Living mindfully can reduce your stress levels and improve your overall well being — but in today’s busy world, meditation or even simple mindfulness can take a back seat to the chaos. That goes double if you’ve got kids.
You really can bring mindfulness to your family’s daily routine… no matter how busy your days get.
When you create mindful parenting moments, big or small, the whole family benefits and your children enjoy a lifetime of happy memories that they were present enough to enjoy.
No one really likes getting out of a nice warm bed in the morning to head to work or school, but it is necessary. Instead of starting your day on a negative note — “I don’t want to get out of bed,” and letting that carry you through the day, try starting out on a positive note.
“I will have a good day.”
“Universe, help me be my best self today.”
“I have X to look forward to today.”
You can get the kids involved too. Instead of letting them groan over getting out of bed in the morning, see how positive affirmation affects your kids’ daily routines as well. Even something as simple as “I get to see my best friend at school today” can change their entire outlook on the day.
How many meals and snacks have you devoured in a rush, trying to get this time consuming biological imperative out of the way so you can move on to other things? Probably more than a few, if honesty’s in play. It’s time to stop devouring your food and time to start eating it — mindfully.
Take the time to really think about what you’re eating, even if it’s fast food. What went into the food’s preparation, where did the food come from and what benefits does it offer your body?
Don’t eat because it is necessary to survive. Eat because you really enjoy your food and you appreciate what it does for your body.
You can easily involve your kids in this conversation as well — though fair warning, if you haven’t had the ‘Where does my burger come from’ conversation with your kids yet, you may end up eating vegetarian for a while.
Relax After School
School tends to send our kids home wired up — especially the younger ones. They’re always full of energy because they’ve spent the last six to seven hours sitting still in a classroom having their minds expanded. This isn’t a bad thing, but it does make after school mindfulness more difficult to achieve.
Start by establishing a routine when they get home. Step one is to put things away. Creating your own family command center can help manage the school day chaos. Hang up backpacks, take out homework, and empty lunch boxes. Having a routine helps make it easier to make sense of the chaos that inevitably occurs after school. You might have to micromanage for a while to make sure everything is getting done, but once the routine starts to establish itself, you’ll find it done before you know it.
Make sure everyone has a healthy snack ready for after school. Take some time to sit down and reconnect, chat about your day, and refresh your blood sugar levels with protein and healthy fat before tackling the day’s homework.
Once homework is finished, skip the screens and spend some quality time with your kids. Keep the principle of simplifying your child’s world in mind. This could be as simple as having a conversation or as in-depth as playing a game of soccer with your kids (and probably the rest of the neighborhood!). Whatever your kids want to do, take time to do it with them. This helps you to reconnect after a long day.

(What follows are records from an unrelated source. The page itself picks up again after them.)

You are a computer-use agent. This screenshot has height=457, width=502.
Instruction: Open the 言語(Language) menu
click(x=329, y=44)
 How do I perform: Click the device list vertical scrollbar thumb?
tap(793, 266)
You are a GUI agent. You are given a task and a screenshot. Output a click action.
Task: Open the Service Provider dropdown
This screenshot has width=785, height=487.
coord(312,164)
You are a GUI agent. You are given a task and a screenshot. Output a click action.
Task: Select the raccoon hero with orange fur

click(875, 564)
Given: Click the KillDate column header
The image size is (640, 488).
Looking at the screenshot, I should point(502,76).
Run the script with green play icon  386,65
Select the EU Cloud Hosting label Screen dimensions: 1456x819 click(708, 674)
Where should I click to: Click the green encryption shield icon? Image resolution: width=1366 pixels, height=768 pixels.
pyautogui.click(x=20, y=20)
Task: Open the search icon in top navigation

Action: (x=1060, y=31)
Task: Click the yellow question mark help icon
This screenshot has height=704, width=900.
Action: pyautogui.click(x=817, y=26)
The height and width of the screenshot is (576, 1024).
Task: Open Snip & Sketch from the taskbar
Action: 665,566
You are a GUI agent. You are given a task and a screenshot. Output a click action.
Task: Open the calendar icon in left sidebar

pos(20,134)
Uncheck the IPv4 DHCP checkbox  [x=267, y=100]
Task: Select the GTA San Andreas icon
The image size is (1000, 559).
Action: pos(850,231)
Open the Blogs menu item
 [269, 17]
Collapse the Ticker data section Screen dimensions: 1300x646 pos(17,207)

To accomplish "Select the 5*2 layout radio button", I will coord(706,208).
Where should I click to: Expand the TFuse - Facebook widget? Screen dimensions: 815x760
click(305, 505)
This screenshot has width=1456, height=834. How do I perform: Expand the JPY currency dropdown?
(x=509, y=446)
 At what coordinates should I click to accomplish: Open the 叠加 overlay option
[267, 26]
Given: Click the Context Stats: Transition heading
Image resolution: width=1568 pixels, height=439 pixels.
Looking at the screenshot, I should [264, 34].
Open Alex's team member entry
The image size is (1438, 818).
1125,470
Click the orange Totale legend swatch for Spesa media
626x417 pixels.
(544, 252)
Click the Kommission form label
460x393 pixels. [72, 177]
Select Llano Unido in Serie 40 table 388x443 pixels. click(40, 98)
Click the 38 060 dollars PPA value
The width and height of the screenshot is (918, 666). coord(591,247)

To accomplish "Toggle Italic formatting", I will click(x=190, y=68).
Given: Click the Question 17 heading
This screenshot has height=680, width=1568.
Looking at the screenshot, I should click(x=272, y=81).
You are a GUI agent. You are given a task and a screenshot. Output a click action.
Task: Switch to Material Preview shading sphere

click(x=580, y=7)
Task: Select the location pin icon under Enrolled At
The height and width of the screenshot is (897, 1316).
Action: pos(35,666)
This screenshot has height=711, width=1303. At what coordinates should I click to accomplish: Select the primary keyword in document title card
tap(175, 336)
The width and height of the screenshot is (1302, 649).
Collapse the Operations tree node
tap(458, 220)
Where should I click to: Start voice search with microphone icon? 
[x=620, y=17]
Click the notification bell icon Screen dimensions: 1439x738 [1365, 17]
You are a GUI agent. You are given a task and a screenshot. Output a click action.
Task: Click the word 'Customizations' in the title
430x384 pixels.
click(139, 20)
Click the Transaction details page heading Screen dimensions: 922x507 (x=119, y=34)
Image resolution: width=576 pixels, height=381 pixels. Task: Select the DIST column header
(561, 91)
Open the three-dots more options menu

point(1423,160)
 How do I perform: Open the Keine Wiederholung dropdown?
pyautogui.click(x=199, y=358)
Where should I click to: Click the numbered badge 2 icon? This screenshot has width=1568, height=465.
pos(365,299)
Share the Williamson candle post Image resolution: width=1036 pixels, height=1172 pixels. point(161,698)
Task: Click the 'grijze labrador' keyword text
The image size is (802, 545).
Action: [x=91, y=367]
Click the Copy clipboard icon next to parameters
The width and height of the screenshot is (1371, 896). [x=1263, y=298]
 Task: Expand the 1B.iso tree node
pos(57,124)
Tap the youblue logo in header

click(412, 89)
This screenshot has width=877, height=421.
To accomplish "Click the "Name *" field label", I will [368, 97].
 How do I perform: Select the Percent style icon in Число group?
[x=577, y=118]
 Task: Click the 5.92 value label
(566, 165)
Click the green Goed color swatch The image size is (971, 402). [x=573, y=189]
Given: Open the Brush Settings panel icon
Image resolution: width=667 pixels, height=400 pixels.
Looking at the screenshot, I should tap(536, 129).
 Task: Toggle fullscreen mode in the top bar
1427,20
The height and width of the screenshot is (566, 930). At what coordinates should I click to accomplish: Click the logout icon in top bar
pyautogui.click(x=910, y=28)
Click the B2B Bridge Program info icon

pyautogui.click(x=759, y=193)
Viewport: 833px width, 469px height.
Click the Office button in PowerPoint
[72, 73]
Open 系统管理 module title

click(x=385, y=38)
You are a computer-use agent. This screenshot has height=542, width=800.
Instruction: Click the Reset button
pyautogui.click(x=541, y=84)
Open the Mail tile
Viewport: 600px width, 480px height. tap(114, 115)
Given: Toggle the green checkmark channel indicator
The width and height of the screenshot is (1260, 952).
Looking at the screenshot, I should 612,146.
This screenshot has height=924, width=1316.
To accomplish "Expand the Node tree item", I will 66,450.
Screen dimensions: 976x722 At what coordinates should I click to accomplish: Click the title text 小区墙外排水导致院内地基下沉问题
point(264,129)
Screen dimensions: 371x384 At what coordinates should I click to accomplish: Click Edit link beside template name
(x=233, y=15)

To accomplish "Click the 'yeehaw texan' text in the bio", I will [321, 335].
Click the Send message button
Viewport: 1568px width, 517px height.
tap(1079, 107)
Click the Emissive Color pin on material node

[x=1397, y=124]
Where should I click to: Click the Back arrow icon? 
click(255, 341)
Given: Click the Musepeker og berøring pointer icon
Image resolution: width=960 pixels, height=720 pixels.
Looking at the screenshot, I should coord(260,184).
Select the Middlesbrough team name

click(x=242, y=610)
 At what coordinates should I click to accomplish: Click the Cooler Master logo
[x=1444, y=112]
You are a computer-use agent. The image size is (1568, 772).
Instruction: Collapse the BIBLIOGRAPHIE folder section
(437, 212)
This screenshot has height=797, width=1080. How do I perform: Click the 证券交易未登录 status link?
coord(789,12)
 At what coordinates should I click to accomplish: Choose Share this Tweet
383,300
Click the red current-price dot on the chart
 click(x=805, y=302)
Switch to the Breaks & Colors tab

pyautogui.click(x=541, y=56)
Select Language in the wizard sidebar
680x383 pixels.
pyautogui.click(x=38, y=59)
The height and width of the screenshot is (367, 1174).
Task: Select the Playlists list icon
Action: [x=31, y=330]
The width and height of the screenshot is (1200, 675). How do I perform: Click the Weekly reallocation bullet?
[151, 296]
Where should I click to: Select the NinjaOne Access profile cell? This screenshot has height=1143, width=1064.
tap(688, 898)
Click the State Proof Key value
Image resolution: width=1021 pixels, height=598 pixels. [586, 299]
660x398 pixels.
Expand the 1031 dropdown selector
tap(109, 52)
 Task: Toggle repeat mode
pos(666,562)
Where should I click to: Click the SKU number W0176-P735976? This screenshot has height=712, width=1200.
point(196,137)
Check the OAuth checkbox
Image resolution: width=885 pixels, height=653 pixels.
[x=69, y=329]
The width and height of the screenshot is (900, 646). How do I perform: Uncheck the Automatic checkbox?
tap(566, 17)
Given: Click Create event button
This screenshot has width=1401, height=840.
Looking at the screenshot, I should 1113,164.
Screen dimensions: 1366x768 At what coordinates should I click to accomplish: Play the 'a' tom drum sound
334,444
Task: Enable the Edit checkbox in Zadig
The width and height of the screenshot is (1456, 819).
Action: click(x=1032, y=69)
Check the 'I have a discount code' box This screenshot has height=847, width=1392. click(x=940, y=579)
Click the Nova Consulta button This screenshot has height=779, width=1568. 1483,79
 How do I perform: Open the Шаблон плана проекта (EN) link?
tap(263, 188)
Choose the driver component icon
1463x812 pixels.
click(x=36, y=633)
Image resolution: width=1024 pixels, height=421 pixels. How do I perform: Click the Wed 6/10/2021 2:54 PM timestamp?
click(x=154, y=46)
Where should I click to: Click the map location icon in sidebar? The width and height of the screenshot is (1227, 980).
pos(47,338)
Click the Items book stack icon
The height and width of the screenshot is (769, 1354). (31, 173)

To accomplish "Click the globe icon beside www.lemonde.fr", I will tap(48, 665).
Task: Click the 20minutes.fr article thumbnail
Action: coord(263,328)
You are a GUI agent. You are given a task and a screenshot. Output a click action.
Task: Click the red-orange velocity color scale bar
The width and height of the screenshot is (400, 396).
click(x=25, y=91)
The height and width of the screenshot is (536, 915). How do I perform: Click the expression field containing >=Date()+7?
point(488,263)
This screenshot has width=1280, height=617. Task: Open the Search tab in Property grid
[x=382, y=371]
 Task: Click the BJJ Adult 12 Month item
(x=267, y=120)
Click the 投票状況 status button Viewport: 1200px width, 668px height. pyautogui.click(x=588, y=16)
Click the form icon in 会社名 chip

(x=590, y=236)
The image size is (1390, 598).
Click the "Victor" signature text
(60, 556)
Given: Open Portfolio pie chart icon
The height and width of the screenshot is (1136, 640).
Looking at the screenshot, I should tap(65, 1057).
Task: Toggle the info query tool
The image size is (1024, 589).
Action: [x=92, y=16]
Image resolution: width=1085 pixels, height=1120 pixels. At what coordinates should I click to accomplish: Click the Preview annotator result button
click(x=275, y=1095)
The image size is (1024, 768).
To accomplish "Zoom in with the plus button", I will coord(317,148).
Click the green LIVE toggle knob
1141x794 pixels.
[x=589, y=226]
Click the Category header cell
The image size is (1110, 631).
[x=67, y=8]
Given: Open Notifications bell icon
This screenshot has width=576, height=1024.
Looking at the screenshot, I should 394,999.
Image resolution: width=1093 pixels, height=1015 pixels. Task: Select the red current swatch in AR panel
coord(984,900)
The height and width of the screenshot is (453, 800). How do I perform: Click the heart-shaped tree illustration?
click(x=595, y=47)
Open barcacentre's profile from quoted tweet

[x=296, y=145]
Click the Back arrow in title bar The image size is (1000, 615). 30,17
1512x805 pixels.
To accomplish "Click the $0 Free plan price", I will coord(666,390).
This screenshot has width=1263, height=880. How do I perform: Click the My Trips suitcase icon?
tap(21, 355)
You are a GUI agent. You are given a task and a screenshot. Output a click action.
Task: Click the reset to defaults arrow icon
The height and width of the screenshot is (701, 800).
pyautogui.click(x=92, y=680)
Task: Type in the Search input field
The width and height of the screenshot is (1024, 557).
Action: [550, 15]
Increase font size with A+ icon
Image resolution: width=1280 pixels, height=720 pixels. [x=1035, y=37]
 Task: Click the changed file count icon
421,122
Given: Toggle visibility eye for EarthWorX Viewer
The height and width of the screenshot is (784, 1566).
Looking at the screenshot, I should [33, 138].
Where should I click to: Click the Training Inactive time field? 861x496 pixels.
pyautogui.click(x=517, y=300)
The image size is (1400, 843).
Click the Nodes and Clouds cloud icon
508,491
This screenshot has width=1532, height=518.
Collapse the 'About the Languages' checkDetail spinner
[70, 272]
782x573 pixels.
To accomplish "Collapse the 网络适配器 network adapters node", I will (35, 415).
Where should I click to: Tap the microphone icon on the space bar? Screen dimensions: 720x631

You started the day positive and managed to make it through school and homework time relatively sane — congratulations. Now it’s on to dinnertime and bedtime.
Dinner time takes us right back to the conversation about eating mindfully. Be mindful in the preparation of your food, and in the way you consume it. Meal time is about more than just physical nourishment. The family dinner is the connection time for the whole family. Have everyone sit at the dinner table and take the time to enjoy and think about their food instead of merely shoveling it into their mouths.
Once dinner is finished and the dishes are washed, it’s time to think about bedtime. Go back to the positive affirmation you said before getting out of bed. Did it change your outlook on the day? Did it help something positive happen to you during the day?
Have a conversation with your kids, and help them figure out their positive affirmation for the next day.
Read a guided relaxation script with your children before they go to bed.
Mindfulness doesn’t have to be all about sitting and meditating. With a little bit of effort, it can be easy to incorporate little bits of mindfulness into your daily routine. Take some time to think about how this could benefit you and your family — even your decision to start being mindful takes some mindfulness!